Reality Check: Microorganisms-R-Us

None of these passed my inspection

Not that I was totally surprised by this, but I Didn’t find any shampoo and conditioner at the TJ Maxx that passed my personal safety standards for toxins. And these are also to my knowledge the standards of California and Europe. All the products I looked at contain ingredients that I would definitely not want to rub on myself on a regular basis. It shouldn’t be hard to find simple bath, hair products and cosmetics that aren’t packed with suspicious ingredients, including known carcinogens. It’s funny science is cherry-picked or ignored in this category.

Many ingredients in these large department stores baffle me, like certain preservatives, because the shampoo doesn’t need to last for an eternity! (Plastic too – oops!) They need to move product off the shelves anyway.

Tonight’s most baffling moment was when I saw an ingredient called DMDM hydantoin on a sleek bottle. I look things up — I’m a conscious interested shopper. And I found out right away with my handy smartphone that DMDM hydantoin Is a formaldehyde releaser. It’s an anti-microbial and also a known carcinogen. Lots of personal products still contain known carcinogens. Pay attention and do a little research – that’s my unsolicited advice. There’s almost always a simpler healthier alternative. I walked out of there without shampoo and conditioner, but the good news is that I can buy my regular brand with all recognizable ingredients from Trader Joe’s.

The seeming prevalence of cancer is no surprise given the proliferation of products with irresponsible ingredients to say the least. As I said before, California and Europe are better about regulating. In my opinion these decisions whether to include possibly toxic ingredients or not should be a no-brainer for the manufacturer. To be fair though alcohol is toxic but people seem to Love the awful side effects. So then, it’s also a decision for the consumer, because the ingredients are clearly listed on the labels of packaged products.

For my part, I would rather keep my consumption to what I know is nourishing and works well. Environmental improvement is a large issue, yet these are relatively easy decisions that affect my personal environment and health.

The issue with using a lot of antibacterial and anti-microbials and trying to wipe out microorganisms is that we need them, and they are part of us and balanced biosystems and ecosystems. Most microorganisms are harmless, if not beneficial. Gut health has been a hot topic lately for this reason — Because antibacterials and anti-microbials have been overused in products *and foods.* Fighting things is increasingly showing to be futile. And it’s no wonder people have strange food allergies and are getting cancer when suspect substances are proliferating through products designed for everyday use. It’s all well and good to find cures but root causes also have to be addressed.

TJ Maxx is not alone among department stores in not currently passing the bath product inspection — I really enjoy that store though for other things. One has to pay a bit of attention at grocery stores too, depending on which one. Overall, when it comes to something I eat or rub on my skin, I am choosy. I mean, why add any formaldehyde to the mix? California says no to that, and also in furniture too.
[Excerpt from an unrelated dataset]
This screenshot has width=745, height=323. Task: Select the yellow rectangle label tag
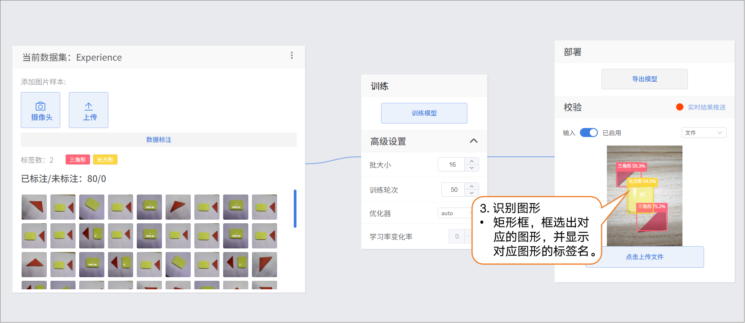(x=105, y=159)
I found out this information tonight about DMDM, for one, by typing some of the multi syllabic words on the bottle into Google, followed by a face palm. I’m posting this not to alarm but inform— I just feel like it’s important to point out that product choice is a controllable preventative health factor, that one could act on without having to wait for manufacturing (or adaptation…?) to catch up. Things will have to improve though and there are plenty of healthier choices out there without much price difference.